• [Your goal]
All of the entries below are to be retyped exactly.

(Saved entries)

══════════════════════════════

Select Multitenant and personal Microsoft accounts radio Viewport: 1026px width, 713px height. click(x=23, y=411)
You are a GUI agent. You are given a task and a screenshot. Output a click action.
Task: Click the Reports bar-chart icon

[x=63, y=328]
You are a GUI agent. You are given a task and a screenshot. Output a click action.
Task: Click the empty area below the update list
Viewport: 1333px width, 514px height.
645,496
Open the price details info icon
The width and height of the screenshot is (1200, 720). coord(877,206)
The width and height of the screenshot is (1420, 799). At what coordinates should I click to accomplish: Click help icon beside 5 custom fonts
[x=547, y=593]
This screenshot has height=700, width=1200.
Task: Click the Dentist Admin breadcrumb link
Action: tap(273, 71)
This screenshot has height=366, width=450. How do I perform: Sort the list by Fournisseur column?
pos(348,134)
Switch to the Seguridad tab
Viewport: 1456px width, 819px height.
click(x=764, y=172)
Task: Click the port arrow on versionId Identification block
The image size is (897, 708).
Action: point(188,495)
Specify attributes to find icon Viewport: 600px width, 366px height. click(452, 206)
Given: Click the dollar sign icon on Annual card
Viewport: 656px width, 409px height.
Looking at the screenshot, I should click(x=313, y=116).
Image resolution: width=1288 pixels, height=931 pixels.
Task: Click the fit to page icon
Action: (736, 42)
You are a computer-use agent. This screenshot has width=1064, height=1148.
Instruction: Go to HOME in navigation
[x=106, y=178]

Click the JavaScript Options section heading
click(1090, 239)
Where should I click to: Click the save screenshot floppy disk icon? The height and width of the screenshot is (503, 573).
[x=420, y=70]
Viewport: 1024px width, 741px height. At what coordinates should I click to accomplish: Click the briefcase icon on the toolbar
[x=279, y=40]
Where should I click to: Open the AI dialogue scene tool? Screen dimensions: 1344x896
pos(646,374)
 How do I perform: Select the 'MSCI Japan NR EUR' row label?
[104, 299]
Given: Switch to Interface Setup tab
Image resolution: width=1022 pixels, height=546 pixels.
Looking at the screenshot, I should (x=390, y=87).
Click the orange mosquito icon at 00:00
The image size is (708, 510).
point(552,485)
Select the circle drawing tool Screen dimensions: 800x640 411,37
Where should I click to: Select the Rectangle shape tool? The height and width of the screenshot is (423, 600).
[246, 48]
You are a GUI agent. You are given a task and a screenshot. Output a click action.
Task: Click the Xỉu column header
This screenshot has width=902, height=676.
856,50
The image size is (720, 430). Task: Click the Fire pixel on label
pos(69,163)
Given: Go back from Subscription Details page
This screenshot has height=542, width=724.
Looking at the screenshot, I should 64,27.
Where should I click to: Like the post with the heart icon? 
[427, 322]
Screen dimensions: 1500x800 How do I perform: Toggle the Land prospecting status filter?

══════════════════════════════

• [Exercise result]
Select Multitenant and personal Microsoft accounts radio Viewport: 1026px width, 713px height. click(x=23, y=411)
You are a GUI agent. You are given a task and a screenshot. Output a click action.
Task: Click the Reports bar-chart icon

[x=63, y=328]
You are a GUI agent. You are given a task and a screenshot. Output a click action.
Task: Click the empty area below the update list
Viewport: 1333px width, 514px height.
645,496
Open the price details info icon
The width and height of the screenshot is (1200, 720). coord(877,206)
The width and height of the screenshot is (1420, 799). At what coordinates should I click to accomplish: Click help icon beside 5 custom fonts
[x=547, y=593]
This screenshot has height=700, width=1200.
Task: Click the Dentist Admin breadcrumb link
Action: tap(273, 71)
This screenshot has height=366, width=450. How do I perform: Sort the list by Fournisseur column?
pos(348,134)
Switch to the Seguridad tab
Viewport: 1456px width, 819px height.
click(x=764, y=172)
Task: Click the port arrow on versionId Identification block
The image size is (897, 708).
Action: point(188,495)
Specify attributes to find icon Viewport: 600px width, 366px height. click(452, 206)
Given: Click the dollar sign icon on Annual card
Viewport: 656px width, 409px height.
Looking at the screenshot, I should click(x=313, y=116).
Image resolution: width=1288 pixels, height=931 pixels.
Task: Click the fit to page icon
Action: (736, 42)
You are a computer-use agent. This screenshot has width=1064, height=1148.
Instruction: Go to HOME in navigation
[x=106, y=178]

Click the JavaScript Options section heading
click(1090, 239)
Where should I click to: Click the save screenshot floppy disk icon? The height and width of the screenshot is (503, 573).
[x=420, y=70]
Viewport: 1024px width, 741px height. At what coordinates should I click to accomplish: Click the briefcase icon on the toolbar
[x=279, y=40]
Where should I click to: Open the AI dialogue scene tool? Screen dimensions: 1344x896
pos(646,374)
 How do I perform: Select the 'MSCI Japan NR EUR' row label?
[104, 299]
Given: Switch to Interface Setup tab
Image resolution: width=1022 pixels, height=546 pixels.
Looking at the screenshot, I should (x=390, y=87).
Click the orange mosquito icon at 00:00
The image size is (708, 510).
point(552,485)
Select the circle drawing tool Screen dimensions: 800x640 411,37
Where should I click to: Select the Rectangle shape tool? The height and width of the screenshot is (423, 600).
[246, 48]
You are a GUI agent. You are given a task and a screenshot. Output a click action.
Task: Click the Xỉu column header
This screenshot has width=902, height=676.
856,50
The image size is (720, 430). Task: Click the Fire pixel on label
pos(69,163)
Given: Go back from Subscription Details page
This screenshot has height=542, width=724.
Looking at the screenshot, I should 64,27.
Where should I click to: Like the post with the heart icon? 
[427, 322]
Screen dimensions: 1500x800 How do I perform: Toggle the Land prospecting status filter?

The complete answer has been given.